[简短题目 A]: 请判断以下陈述是否与所提供的 BeautifulSoup 文本相符：(i) 示例代码在解析网页时指定了 'html.parser' 解析器；(ii) 安装 BeautifulSoup 的方法是在 cmd 中执行 pip install beautifulsoup4；(iii) 获取 sitemap 的代码将 urlopen 的超时设为 20。逐条回答“是”或“否”，并准确引用文本中起决定作用的原文。
[简短题目 B]: 请照原样重抄记录中从包含“Where should I click to: Open How”的一行起，至包含“point(667,1473)”的一行止的全部内容，首尾两行均包括在内。

[所提供文本]:
◇ ◇ ◇ ◇ ◇
BeautifulSoup

参考：http://www.freebuf.com/news/special/96763.html

相关资料：http://www.jb51.net/article/65287.htm

1、Python3 win7安装BeautifulSoup

BeautifulSoup中文文档：http://www.crummy.com/software/BeautifulSoup/bs3/documentation.zh.html

BeautifulSoup下载：http://www.crummy.com/software/BeautifulSoup/

解压，运行cmd执行：python setup.py install即可

2、导入beatifulsoup库：from bs4 import BeautifulSoup

传入数据，建立对象： soup = BeautifulSoup(data)，

操作soup，完成需求解析。

3、示例代码：

 from bs4 import BeautifulSoup

 from urllib import request

 import re

 web = request.urlopen('http://www.freebuf.com')

 # 没有特别指明解析器，bs4使用了它认为最好的解析器,但是在不同的环境下运行，可能解析器是不一样的。

 # 如果没有'html.parser'，会有warning提示，表明了bs4的自动选择解析器来解析的特性。

 soup = BeautifulSoup(web.read(),'html.parser')

 tags_a = soup.find_all(name='a', attrs={'href': re.compile('^https?://')})

 for tag_a in tags_a:

     print(tag_a['href'])

4、利用BeautifulSoup获取网站的sitemap:

 # coding:utf-8

 # 获取整个网站的sitemap

 import urllib.request

 import urllib.error

 from urllib.parse import urlparse

 from bs4 import BeautifulSoup

 import time

 import datetime

 url = input('请输入扫描的url:')

 domain = input('请输入包含的域名：')

 sites = set()

 # 获取一个页面的所有url

 def get_local_pages(url, domain):

     pages = set()

     global sites

     repeat_time = 0

     # 解析传入的url为后面相对路径拼接用

     parse_url = urlparse(url)

     # 防止url读取卡住：自动重读5次

     while True:

         try:

             print('Ready to Open the web!')

             time.sleep(1)

             print('Opening the web : %s' % url)

             web = urllib.request.urlopen(url=url, timeout=20)

             print('Success to Open the web!')
◇ ◇ ◇ ◇ ◇
[输入数据]:
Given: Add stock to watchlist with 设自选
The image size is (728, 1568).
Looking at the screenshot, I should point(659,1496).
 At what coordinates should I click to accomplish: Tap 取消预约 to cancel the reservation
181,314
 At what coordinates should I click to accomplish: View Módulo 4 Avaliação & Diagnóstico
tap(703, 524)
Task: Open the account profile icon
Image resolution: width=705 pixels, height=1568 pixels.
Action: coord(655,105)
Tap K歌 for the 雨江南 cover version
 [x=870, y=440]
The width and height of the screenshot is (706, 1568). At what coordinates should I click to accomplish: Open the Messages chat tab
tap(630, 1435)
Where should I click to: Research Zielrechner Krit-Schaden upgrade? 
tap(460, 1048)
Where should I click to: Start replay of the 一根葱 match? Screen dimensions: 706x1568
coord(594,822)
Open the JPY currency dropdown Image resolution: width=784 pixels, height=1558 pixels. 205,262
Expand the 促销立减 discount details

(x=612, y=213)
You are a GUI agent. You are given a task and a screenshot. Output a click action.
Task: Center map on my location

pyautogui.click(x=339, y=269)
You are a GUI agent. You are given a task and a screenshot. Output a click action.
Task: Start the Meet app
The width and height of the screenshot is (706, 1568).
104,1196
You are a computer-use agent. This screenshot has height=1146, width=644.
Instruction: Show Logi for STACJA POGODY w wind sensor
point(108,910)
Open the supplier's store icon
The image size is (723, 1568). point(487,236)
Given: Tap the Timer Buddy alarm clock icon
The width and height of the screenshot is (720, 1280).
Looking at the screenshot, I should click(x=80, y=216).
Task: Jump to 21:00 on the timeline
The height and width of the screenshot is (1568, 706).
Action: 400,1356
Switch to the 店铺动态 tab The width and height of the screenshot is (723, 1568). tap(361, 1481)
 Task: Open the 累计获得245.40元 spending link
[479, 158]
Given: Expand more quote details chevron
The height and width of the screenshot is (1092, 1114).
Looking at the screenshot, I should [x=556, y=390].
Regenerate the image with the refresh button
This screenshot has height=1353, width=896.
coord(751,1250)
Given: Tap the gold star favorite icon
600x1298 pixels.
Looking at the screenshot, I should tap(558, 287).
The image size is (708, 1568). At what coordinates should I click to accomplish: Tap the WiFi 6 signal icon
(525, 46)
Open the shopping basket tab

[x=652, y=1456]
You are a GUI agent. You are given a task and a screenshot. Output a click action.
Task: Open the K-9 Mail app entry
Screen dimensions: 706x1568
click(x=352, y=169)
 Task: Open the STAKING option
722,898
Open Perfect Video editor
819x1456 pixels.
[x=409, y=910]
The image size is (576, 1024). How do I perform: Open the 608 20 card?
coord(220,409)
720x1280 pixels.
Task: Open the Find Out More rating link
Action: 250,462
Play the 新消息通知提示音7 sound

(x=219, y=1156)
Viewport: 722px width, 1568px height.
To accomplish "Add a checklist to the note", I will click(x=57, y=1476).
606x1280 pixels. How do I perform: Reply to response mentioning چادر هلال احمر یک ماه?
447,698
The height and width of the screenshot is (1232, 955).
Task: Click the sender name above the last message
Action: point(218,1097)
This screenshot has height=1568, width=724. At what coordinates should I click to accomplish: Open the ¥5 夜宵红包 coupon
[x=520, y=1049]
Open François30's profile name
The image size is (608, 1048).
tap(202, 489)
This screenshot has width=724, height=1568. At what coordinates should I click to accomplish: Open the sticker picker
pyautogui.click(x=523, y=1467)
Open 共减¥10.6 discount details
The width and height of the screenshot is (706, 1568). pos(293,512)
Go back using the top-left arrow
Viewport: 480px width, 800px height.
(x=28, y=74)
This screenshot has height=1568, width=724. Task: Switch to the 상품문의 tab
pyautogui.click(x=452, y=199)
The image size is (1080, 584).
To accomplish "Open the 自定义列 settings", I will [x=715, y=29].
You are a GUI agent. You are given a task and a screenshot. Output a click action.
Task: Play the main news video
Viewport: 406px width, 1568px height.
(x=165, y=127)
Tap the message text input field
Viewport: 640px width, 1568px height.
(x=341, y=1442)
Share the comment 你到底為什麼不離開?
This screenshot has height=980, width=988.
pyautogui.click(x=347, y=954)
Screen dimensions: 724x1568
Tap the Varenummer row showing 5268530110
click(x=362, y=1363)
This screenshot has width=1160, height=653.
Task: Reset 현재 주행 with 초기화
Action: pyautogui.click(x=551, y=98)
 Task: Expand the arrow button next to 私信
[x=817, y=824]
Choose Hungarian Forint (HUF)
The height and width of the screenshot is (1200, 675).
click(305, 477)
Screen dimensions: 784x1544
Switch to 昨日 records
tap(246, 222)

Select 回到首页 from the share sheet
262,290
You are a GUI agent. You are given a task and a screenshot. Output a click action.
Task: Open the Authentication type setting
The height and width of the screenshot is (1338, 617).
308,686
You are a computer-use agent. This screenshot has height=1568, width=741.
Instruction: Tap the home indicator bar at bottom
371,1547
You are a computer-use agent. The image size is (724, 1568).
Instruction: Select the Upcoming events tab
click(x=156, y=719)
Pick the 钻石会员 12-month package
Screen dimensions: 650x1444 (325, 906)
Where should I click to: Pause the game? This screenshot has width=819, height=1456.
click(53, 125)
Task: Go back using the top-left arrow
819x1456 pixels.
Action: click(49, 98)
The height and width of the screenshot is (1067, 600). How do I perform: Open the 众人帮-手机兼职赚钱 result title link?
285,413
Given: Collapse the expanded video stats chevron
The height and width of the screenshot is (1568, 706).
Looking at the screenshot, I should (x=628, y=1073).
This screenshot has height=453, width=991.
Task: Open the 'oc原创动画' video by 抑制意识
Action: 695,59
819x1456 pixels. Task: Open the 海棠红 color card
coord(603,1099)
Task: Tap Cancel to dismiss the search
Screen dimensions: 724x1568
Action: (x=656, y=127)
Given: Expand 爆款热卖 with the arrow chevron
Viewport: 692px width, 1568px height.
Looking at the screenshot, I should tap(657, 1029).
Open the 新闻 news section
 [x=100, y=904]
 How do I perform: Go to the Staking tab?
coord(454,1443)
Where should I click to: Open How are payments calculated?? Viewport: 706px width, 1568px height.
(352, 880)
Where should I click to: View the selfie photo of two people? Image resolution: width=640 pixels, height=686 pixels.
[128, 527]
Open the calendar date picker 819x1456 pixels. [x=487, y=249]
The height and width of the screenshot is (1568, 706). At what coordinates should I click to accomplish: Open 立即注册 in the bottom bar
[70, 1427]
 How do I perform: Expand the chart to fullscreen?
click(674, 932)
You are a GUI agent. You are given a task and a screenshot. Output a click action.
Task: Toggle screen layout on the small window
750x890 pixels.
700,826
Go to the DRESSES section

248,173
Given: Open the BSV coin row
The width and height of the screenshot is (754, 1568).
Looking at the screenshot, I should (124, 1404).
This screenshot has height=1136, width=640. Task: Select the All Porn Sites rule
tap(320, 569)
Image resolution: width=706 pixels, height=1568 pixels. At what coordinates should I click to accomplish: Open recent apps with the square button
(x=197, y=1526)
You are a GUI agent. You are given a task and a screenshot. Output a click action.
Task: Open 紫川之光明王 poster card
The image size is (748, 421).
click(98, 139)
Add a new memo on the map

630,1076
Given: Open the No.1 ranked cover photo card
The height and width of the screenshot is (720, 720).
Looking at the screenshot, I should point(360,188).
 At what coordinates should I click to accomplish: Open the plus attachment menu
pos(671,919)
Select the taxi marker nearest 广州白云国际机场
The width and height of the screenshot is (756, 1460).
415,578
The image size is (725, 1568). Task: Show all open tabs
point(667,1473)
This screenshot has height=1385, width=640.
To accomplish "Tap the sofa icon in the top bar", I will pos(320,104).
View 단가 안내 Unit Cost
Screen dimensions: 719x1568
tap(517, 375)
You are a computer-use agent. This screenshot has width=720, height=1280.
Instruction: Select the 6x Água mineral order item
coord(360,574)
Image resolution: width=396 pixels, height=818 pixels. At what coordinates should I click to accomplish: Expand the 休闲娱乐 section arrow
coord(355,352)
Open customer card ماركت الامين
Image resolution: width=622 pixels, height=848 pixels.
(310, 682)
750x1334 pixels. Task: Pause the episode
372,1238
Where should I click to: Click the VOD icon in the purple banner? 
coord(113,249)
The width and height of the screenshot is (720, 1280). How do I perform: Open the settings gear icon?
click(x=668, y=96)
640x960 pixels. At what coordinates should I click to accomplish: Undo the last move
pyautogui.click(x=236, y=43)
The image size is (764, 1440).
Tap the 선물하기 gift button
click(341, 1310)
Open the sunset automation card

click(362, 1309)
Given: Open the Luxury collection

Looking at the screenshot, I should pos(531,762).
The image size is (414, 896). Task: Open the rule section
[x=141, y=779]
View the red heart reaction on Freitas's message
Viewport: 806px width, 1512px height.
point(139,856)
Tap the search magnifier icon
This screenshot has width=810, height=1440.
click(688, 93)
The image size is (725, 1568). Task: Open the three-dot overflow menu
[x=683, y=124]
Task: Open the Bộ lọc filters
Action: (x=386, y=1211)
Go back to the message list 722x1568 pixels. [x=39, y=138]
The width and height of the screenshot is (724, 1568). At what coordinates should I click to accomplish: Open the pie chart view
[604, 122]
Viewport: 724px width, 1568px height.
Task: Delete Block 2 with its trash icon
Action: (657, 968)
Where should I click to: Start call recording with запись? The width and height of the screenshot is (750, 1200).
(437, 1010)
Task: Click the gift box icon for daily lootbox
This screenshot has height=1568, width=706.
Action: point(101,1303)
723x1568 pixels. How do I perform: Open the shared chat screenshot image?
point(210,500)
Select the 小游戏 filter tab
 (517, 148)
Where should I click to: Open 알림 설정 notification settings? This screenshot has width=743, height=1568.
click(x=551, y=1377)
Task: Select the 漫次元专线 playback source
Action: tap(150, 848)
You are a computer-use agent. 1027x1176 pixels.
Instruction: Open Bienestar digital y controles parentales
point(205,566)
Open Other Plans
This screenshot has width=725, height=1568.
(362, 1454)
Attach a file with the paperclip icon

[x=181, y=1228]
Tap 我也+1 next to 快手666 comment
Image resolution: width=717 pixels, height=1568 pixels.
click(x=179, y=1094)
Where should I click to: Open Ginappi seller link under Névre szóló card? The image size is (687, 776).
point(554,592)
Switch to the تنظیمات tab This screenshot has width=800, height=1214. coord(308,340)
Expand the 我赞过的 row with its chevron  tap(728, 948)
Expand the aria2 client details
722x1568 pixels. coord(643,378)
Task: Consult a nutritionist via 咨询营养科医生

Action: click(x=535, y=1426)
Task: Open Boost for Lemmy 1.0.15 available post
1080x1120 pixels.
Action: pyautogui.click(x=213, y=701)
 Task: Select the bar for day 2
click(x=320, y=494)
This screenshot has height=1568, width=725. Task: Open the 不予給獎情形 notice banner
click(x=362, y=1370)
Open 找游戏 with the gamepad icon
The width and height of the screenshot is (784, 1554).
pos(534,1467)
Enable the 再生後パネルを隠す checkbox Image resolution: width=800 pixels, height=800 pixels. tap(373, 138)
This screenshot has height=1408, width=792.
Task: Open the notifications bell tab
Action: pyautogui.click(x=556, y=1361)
◇ ◇ ◇ ◇ ◇
[最终结果 A]:
(i) 是。“soup = BeautifulSoup(web.read(),'html.parser')”
(ii) 否。“解压，运行cmd执行：python setup.py install即可”
(iii) 是。“web = urllib.request.urlopen(url=url, timeout=20)”

[最终结果 B]:
Where should I click to: Open How are payments calculated?? Viewport: 706px width, 1568px height.
(352, 880)
Where should I click to: View the selfie photo of two people? Image resolution: width=640 pixels, height=686 pixels.
[128, 527]
Open the calendar date picker 819x1456 pixels. [x=487, y=249]
The height and width of the screenshot is (1568, 706). At what coordinates should I click to accomplish: Open 立即注册 in the bottom bar
[70, 1427]
 How do I perform: Expand the chart to fullscreen?
click(674, 932)
You are a GUI agent. You are given a task and a screenshot. Output a click action.
Task: Toggle screen layout on the small window
750x890 pixels.
700,826
Go to the DRESSES section

248,173
Given: Open the BSV coin row
The width and height of the screenshot is (754, 1568).
Looking at the screenshot, I should (124, 1404).
This screenshot has height=1136, width=640. Task: Select the All Porn Sites rule
tap(320, 569)
Image resolution: width=706 pixels, height=1568 pixels. At what coordinates should I click to accomplish: Open recent apps with the square button
(x=197, y=1526)
You are a GUI agent. You are given a task and a screenshot. Output a click action.
Task: Open 紫川之光明王 poster card
The image size is (748, 421).
click(98, 139)
Add a new memo on the map

630,1076
Given: Open the No.1 ranked cover photo card
The height and width of the screenshot is (720, 720).
Looking at the screenshot, I should point(360,188).
 At what coordinates should I click to accomplish: Open the plus attachment menu
pos(671,919)
Select the taxi marker nearest 广州白云国际机场
The width and height of the screenshot is (756, 1460).
415,578
The image size is (725, 1568). Task: Show all open tabs
point(667,1473)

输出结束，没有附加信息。